2) Commodities Supply Shortages
China and India as growing markets are continuing to see supply shortages in the metals market. Over the next two decades gold and other precious metal prices are likely to see a prices climb to un-heard of levels.
In recent months the rolling blackouts in South Africa due to a short power supply have caused mine production to suffer a steep decline. At the same time as the decline the demand for gold and other metals commodities are continuing to see a rise. Officials in South Africa have called the rolling black outs a national emergency.
The major mines Harmony Gold Mining, AngloGold Ashanti and Gold Fields are all in need of steady power. The mines need power to ventilate the shafts and to pump water out of mine shafts that can reach up to four kilometers deep.
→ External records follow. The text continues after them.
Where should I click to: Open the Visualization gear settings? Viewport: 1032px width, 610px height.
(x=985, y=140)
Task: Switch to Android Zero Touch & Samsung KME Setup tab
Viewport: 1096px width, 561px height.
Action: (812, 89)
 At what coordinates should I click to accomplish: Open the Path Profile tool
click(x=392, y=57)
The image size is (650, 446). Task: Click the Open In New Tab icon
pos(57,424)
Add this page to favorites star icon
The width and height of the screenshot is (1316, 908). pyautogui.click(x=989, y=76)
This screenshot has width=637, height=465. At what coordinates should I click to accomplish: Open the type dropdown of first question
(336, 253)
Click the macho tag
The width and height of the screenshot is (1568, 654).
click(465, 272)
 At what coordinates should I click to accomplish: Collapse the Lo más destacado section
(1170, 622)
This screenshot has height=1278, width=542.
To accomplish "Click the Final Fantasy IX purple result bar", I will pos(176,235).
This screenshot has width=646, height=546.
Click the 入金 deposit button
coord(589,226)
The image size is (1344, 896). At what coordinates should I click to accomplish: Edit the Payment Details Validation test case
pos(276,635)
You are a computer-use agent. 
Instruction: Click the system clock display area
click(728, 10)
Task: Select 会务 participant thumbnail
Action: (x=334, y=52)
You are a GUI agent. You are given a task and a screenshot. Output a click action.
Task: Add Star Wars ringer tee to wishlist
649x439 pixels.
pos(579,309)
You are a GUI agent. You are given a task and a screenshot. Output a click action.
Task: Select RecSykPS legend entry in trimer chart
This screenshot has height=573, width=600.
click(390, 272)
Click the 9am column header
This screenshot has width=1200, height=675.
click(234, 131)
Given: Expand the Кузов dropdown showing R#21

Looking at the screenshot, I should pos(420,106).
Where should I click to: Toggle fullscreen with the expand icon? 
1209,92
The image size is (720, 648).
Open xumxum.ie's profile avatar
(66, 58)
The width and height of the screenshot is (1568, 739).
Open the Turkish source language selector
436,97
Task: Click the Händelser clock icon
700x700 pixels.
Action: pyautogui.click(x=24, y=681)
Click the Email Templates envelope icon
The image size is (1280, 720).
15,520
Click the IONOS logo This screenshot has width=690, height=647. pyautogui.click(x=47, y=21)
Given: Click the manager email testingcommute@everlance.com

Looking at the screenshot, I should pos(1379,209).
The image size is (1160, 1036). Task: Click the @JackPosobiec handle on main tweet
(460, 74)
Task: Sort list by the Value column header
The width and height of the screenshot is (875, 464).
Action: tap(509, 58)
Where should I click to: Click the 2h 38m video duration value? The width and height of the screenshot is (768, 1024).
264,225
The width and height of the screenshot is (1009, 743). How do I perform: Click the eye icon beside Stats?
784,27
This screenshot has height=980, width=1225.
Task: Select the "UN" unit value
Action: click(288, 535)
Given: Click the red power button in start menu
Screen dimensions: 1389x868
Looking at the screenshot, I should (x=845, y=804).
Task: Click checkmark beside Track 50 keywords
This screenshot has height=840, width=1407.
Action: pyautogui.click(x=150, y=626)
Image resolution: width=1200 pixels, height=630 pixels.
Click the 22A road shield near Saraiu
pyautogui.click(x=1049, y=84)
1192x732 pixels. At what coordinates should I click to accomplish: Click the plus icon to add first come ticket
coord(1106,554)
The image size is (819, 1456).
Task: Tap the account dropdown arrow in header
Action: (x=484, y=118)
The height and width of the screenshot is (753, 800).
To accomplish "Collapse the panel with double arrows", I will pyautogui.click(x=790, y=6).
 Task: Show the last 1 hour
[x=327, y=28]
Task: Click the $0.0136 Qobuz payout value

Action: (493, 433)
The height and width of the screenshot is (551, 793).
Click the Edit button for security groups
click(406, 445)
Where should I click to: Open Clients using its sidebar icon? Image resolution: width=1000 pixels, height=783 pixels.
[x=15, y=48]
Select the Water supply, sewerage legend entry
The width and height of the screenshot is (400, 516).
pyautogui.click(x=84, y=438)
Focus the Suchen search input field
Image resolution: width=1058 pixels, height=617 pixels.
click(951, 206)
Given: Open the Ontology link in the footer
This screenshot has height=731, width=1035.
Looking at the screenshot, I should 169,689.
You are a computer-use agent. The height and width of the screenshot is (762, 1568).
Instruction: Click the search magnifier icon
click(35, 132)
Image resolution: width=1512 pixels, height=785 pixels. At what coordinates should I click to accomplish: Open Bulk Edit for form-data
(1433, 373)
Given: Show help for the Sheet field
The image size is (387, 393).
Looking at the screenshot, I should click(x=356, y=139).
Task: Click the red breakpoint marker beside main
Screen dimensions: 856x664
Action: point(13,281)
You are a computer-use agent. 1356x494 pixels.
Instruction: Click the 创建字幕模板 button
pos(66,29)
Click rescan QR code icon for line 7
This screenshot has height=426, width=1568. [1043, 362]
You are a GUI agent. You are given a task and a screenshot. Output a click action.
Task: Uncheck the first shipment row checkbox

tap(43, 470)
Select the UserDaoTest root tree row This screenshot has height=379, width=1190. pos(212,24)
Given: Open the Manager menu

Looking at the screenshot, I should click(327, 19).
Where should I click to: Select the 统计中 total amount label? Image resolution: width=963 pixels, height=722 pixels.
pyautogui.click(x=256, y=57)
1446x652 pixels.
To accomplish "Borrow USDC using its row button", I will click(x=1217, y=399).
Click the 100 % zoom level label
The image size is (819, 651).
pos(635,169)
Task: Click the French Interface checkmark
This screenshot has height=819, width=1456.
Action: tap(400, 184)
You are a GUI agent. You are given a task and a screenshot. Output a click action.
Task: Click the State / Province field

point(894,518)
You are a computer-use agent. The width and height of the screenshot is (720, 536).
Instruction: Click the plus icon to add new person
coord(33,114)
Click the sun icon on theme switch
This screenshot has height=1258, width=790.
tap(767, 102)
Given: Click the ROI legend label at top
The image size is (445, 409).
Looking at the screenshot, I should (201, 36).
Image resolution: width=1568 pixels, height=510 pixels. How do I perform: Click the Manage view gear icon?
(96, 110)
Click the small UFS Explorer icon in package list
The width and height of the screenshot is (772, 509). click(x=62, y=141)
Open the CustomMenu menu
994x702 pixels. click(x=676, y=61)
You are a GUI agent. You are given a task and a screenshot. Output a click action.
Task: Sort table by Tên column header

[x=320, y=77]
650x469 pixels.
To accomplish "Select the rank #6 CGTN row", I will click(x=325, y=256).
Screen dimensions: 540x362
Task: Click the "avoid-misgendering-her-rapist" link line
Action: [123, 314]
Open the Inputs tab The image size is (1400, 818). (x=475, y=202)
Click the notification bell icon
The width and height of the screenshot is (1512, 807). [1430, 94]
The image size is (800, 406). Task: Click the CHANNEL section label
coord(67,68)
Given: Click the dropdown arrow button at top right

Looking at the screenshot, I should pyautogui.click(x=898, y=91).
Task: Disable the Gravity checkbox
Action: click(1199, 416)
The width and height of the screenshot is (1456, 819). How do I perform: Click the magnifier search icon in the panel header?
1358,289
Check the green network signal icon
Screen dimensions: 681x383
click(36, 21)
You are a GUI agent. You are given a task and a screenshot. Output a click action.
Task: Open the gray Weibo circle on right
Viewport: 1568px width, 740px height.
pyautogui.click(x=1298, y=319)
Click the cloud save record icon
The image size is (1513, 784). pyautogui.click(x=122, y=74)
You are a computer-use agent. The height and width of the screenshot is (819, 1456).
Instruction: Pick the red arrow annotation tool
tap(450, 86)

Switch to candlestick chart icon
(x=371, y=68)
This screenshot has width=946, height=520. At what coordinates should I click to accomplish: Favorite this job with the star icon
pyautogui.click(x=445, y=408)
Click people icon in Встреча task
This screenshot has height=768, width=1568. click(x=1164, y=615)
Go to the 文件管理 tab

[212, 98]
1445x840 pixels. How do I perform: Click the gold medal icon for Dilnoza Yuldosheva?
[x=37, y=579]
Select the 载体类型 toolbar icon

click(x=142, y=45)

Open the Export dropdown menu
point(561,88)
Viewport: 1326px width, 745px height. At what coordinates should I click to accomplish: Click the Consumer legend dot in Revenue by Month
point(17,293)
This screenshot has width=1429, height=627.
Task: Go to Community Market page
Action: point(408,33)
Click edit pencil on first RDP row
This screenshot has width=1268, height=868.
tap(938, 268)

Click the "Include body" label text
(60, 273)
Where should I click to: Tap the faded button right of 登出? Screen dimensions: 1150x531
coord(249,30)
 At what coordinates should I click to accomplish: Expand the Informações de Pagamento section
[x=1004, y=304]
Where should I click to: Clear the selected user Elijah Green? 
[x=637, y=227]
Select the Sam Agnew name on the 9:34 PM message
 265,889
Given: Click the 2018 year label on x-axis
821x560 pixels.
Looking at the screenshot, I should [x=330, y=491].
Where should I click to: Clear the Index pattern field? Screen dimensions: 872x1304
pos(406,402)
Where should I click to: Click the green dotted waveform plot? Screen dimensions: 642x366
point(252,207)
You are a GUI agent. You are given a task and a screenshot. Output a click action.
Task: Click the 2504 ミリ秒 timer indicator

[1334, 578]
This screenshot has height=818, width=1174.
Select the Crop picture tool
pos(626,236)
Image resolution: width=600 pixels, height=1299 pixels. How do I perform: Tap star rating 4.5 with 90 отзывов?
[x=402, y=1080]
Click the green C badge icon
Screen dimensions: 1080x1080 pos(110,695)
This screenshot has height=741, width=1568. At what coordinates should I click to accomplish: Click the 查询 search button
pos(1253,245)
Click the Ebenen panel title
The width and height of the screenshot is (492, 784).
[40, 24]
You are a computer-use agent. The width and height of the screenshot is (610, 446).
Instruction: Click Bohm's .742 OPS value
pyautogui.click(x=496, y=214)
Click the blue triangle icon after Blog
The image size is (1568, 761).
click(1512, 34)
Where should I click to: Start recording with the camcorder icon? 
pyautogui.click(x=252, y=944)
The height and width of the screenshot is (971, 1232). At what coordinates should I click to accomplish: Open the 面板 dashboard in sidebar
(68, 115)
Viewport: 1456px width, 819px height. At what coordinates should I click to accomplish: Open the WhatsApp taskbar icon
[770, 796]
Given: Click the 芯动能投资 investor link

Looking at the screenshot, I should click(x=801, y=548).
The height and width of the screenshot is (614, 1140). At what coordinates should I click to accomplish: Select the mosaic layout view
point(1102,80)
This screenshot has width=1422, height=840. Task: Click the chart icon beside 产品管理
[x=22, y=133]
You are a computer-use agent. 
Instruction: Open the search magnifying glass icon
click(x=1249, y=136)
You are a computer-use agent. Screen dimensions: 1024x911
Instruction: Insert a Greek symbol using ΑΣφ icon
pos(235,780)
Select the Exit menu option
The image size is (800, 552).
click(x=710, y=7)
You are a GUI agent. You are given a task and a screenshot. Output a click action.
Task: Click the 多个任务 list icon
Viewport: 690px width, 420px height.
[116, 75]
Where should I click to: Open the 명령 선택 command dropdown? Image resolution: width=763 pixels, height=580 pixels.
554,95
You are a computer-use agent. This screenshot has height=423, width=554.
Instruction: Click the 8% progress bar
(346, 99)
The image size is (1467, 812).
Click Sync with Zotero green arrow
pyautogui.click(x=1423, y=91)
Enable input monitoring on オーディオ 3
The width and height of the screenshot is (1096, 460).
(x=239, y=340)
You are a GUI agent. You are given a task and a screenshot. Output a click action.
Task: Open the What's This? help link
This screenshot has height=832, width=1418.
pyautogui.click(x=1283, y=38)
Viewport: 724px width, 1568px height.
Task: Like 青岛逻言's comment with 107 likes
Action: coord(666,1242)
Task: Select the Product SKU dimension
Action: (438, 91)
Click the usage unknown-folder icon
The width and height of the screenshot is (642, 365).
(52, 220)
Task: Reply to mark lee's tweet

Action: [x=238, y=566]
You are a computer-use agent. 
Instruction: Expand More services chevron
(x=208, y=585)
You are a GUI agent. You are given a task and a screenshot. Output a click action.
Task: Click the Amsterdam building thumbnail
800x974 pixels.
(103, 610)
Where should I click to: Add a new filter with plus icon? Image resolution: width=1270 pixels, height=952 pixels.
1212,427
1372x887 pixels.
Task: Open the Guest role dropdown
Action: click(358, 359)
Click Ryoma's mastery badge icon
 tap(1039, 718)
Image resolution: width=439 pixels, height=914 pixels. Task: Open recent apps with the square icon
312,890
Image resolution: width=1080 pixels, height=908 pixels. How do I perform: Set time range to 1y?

The recent shut down of mines has caused lost revenue to be estimated between $12 million per day to $250 million per day. Government officials in South Africa have been able to ration enough power to get the mines operational again and up to almost 90% efficiency.
3) Rising Demand for Metals Commodities
Rising income levels in India and Asia as these areas begin to industrialize and wealth grows is causing a foreseeable demand in gold. The tight supplies for mines and the build up of metal Exchange Trade Funds as well as increased operational costs to the mining industry are bringing the line of support for gold and other commodities to higher levels.
Holidays during the seven months ranging from August to February have coupled with interest rate cuts to bring the seasonal demand for gold up. Jewelry sales which equate to approximately 70% of the gold demand see an increase each year as Ramadan which occurs sometime between August and November kicks off the holiday season. The Jewish New Year in September, Diwali celebrated in India in November, Christmas during December in the west, and the Chinese New Year in February all combine to see an increase in gold demand and prices.